Tazminat ve Alacak Davası Nasıl Açılır?

tazminat ve alacak davaları

Alacak hakkı, kişinin borçlu durumdaki üçüncü kişiden talep hakkıdır. Sahibi lehine üçüncü bir kişi üzerine bir edimin yerine getirilmesini isteme hakkını ifade eder. Bu halde borçlu kimse tarafından edimin yerine getirilmemesi halinde alacak hakkı sahibinin alacak davası ikame etmesi en görünür hukuki hak arama yöntemidir.

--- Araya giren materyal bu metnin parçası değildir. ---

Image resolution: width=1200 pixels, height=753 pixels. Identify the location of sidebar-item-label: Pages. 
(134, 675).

Gerek kasten, gerek ihmal ve kayıtsızlık veya tedbirsizlik neticesinde haksız olarak başka bir kişiye zarar veren kimse, o zararı tazmine mecburdur. Haksız eylemden dolayı zarara uğrayan kimse, zarar sorumlusundan bu zararının giderilmesini isteyebilir. Tazminat davası ile haksız eylem sonucunda oluşan zararın tazmini talep edilir.

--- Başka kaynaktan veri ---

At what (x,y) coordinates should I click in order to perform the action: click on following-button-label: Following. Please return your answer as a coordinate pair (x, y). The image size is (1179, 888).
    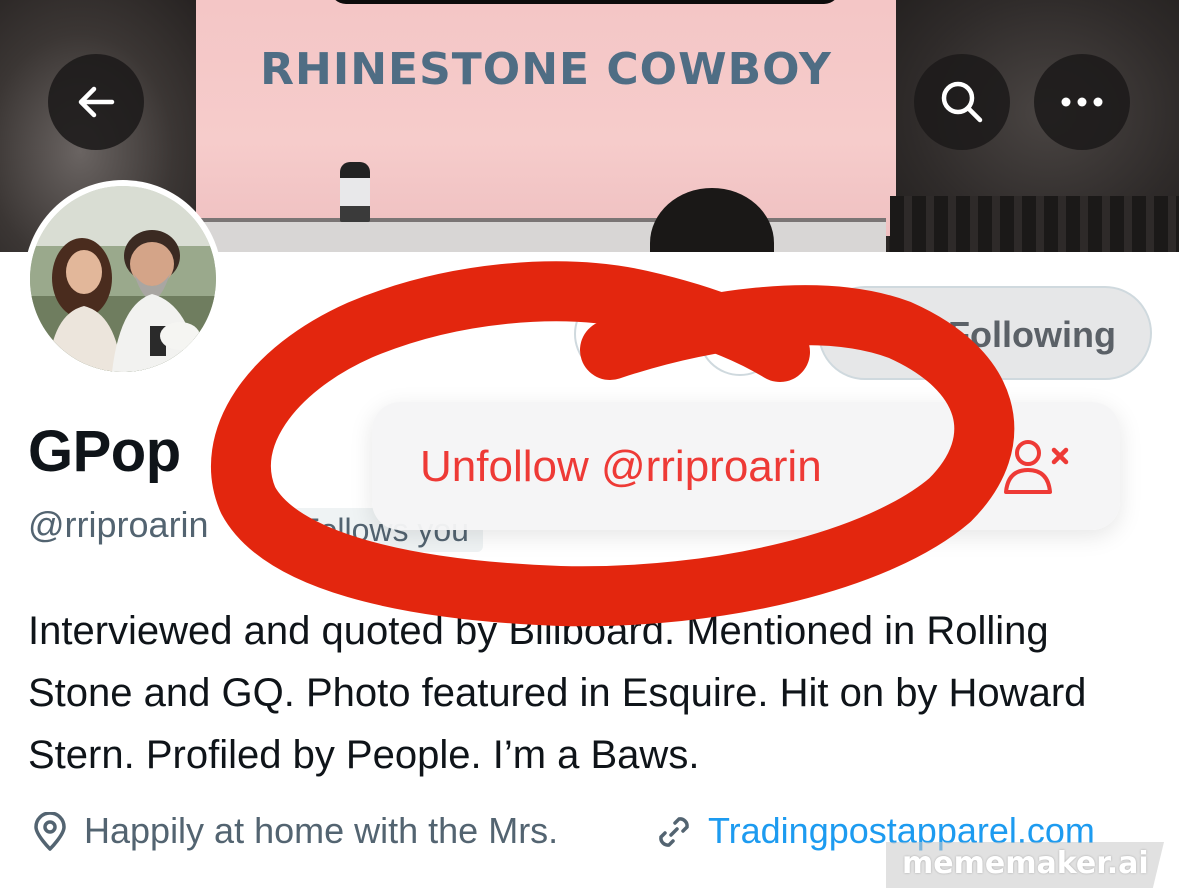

Haksız Fiilden Doğan Tazminat Davası

  • Haksız fiilden kaynaklanan tazminat davasını haksız fiilden zarar gören kişi açar. Haksız eylem neticesinde kişi hayatını kaybetmiş ise dava açma hakkı yasal mirasçılarına geçer.
  • Tazminat davasında husumet zararı veren kişiye yöneltilir. Ancak zarar veren kişi küçük ya da vesayet altında ise dava velisine ya da vasisine yöneltilir.
  • Adam çalıştıranın sorumluluğundan söz edilmesi halinde husumet çalıştırana yöneltilebilir. Zira başkasını çalıştıran kişi, yanında çalışan kimlerin işlerini gördükleri esnada vermiş oldukları zararlardan sorumludur. Sorumlu kişi Borçlar Kanunu hükümlerine göre zararı verene rücu edebilir.
  • Haksız fiil ve tazminat sorumluluğu, çeşitli hukuk dalları iç içe geçmiştir. Bu nedenle iş mevzuatı, karayolları trafik mevzuatı, aile hukuku, yanlış tıbbi tedavi, haksız tutuklama gibi nedenlerle açılan tazminat davaları, bazı şartları açısından birbirinden ayrılmaktadır.
  • Haksız fiile dayanan tazminat davasında yetkili mahkeme haksız fiilin işlendiği yer veya davalının yerleşim yeri mahkemesidir.
  • Görevli Mahkeme, tazminat alacağının doğuran hukuki ilişkiye göre belirlenir. Bu nedenle bu davalar Asliye Hukuk, İş, Ticaret ve Sulh Hukuk Mahkemelerinde görülebilir. Mahkemelerin görevi kamu düzeninden olup yargılama esnasında resen dikkate alınır.
  • Bir miktar paranın ödenmesine ilişkin olan tazminat taleplerinde genel zamanaşımı, zarar gören tarafın zararı ve zarar vereni öğrendiği tarihten itibaren 1 yıl; her halde zarar doğuran eylemden itibaren 10 yıl geçmekle dolar. Zarar doğuran eylem için ceza kanunlarında daha uzun bir ceza zamanaşımı öngörülmüş olabilir. bu durumda ceza kanunundaki daha uzun zamanaşımı süresi uygulanır. (Borçlar Kanunu m.72)
  • Tazminat kaynaklı rücu talebi, tazminat tutarının tamamının ödendiği ve birlikte sorumlu kişinin öğrendiği tarihten başlayarak iki yıl, herhalde ödeme tarihinden itibaren 10 yıl geçmekle zamanaşımına uğrar.
  • Tazminat davalarında temel olarak kusur ve malvarlığı araştırması yapılır. Zarar görenin ve kimi durumda zarar verenin geliri, malvarlığı, yaptığı iş ve kazancı tespit edilir. Manevi tazminat talepleri ile ilgili olarak da haksız fiilin yarattığı elemin somutlaştırılmasında fayda vardır.
  • Haksız eylem neticesinde ölüm meydana gelmişse mirasçıları tazminat alacaklısı konumuna geçer. Bu halde bakmakla yükümlü olduğu kişiler için destekten yoksun kalma tazminatı gündeme gelir.

Alacak Davaları

Borcunu ödemeyen borçludan olan alacağın Mahkeme kararı ile alınması için alacaklı tarafından açılan davaya alacak davası denir.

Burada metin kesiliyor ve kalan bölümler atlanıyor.